Gloomy Sunday (1999)
10/10
A triangle of love in the time of the Nazis
7 May 2010
Warning: Spoilers
(Note: Over 500 of my movie reviews are now available in my book "Cut to the Chaise Lounge or I Can't Believe I Swallowed the Remote!" Get it at Amazon.)

This is the kind of movie that brings to us a deep and abiding sadness that ultimately results in what the Greek tragedians called catharsis. Set in Budapest just before and during World War II we see the tragedy that engulfed Europe played out in a triangle of love involving a Jewish restaurateur, Laszlo (Joachim Krol), a brilliant young pianist, Andras (Stefano Dionisi), and a beautiful waitress Ilone (Ericka Marozsan). That triangle is besieged by an outsider who is the antithesis of all that love should be. He is Hans Wieck (BenBecker), a German Nazi.

Ericka Marozsan who plays the waitress Ilone is strikingly beautiful and sweetly and irresistibly charming as she must be since the two men agree to share her. They can't help themselves and in differing ways she loves them both. Whom she doesn't love is Hans Wieck.

Like so many movies set during this most shameful time for Europe and much of humankind in general, there is something close to an idyllic scene before the deluge, and then it all come apart in the most horrific way, with the cattle cars and the mindless brutality of genocide and war. And yet there were those who endured, signified in the movie as Ilone puts it, "après le deluge, nous"(which is a play on the words of France's Louis XV who supposed said in the face of revolution, " après moi, le deluge," meaning after they kill me, the flood.

(This is an almost totally irrelevant aside, but as I looked up the Louis XV quote I ran across a surprising but strangely apt usage of the phrase by Roger Bannister, the first person to break the four minute barrier in the mile race. He is quoted as saying "après moi, le deluge," meaning in his case, "after I break four minute mile barrier, there will be many others." He was right.) The plot revolves around a song "Gloomy Sunday," composed by the piano player. The song is sadly beautiful and for some people the effect is so intense that they kill themselves.

Now to a kind of explication of the story from the point of view of who got what and what the moral or existential lesson of the movie might be.
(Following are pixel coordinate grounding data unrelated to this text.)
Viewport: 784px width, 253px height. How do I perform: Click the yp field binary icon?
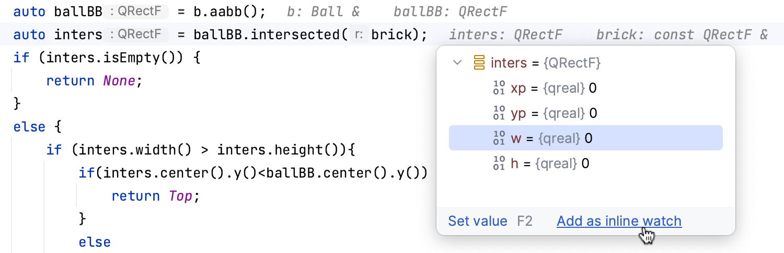point(499,113)
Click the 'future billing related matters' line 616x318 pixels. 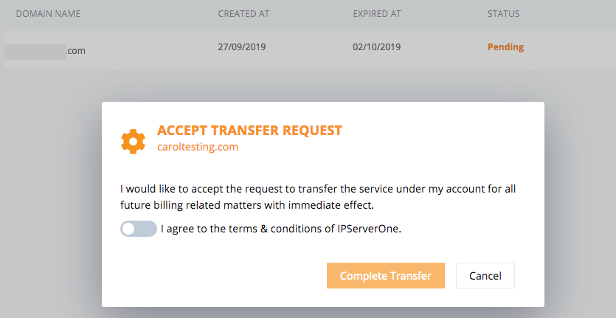[x=247, y=205]
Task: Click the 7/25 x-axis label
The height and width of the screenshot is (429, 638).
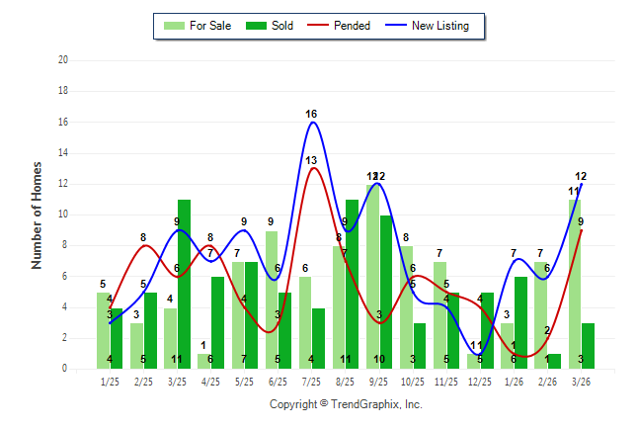Action: [311, 382]
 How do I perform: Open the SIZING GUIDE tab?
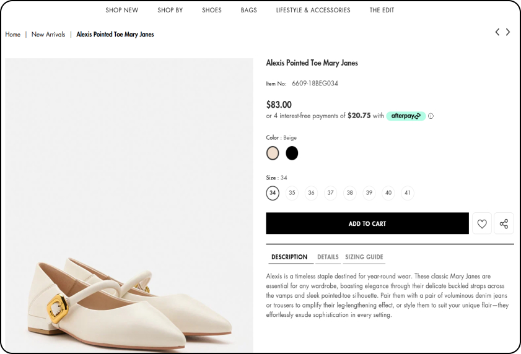(364, 257)
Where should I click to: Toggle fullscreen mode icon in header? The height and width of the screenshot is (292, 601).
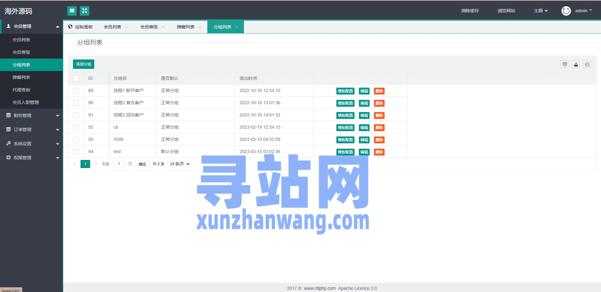[x=85, y=11]
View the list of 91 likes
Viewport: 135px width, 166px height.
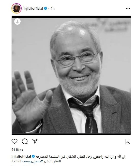[17, 150]
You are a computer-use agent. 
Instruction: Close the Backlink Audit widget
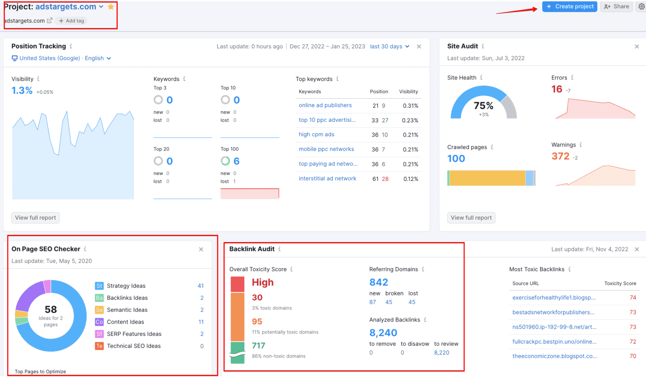(x=637, y=249)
The film begins in the present. We see a maitre d' of a restaurant in Budapest--or perhaps he is the owner--awaiting an important party that will dine at his restaurant. They arrive. They are German. They dine. The song is played and the important man who had been there many years before during the war falls dead. We don't know it but he is the last victim of the song, and he is the ex-Nazi Hans, now a very successful business man. The maitre d' is the son of the beautiful waitress. But we don't know that yet. This is the kind of film that, when it is over, you will want to go back and see the initial scene again. When you do you will realize that it wasn't the song that killed him. The only way most people will realize that is to see the opening scene again. If you missed it, don't feel bad. I didn't even get it completely until just few moments ago.
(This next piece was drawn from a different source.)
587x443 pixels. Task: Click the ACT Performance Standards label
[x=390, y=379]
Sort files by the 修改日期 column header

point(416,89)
Who got what? The evil Nazi who betrayed a friend and forced himself upon a woman he supposed loved and then betrayed her, became rich, successful and lived into his eighties. The brilliant composer died by his own hand ironically with the gun of the Nazi oppressor. The Jewish restaurateur, who is a wise and deeply loving man, is sent away on a cattle car and is never heard from again. Ilone is given the restaurant and bears a son. There is some ambiguity about who the father might be. He could be any of the three men. Since the way the scenes are ordered forcing us to see her pregnant at the grave of the young composer, yet only after she has been forced into intercourse by the Nazi, we are uncertain. The cinematic timing would suggest Hans, but what she says to the grave of the composer suggests the child is his. However when we see in retrospect (in the first scene of the movie) the man identified as her son (the maitre d') it is clear that the restaurateur is the father.

So who triumphs? Nobody of course. The seduction of Europe by fascism was a great tragedy for Europe. Ilone survives and the restaurateur survives in the person of his son. Again what is the message? And I think the answer is, there is no message, there is no contrived or ordered moral to the story. There are only the blunt and mindless facts of what happened to these people and to Europe leading to a sense of the melancholy mystery of life for which we have no answer.

Ericka Marozsan is my new true love. She is talented, captivating, sensuous, smooth and very winning. She is a bit too beautiful for these old eyes to bear. It is funny that I had never seen her before, but she plays mostly in Hungarian productions.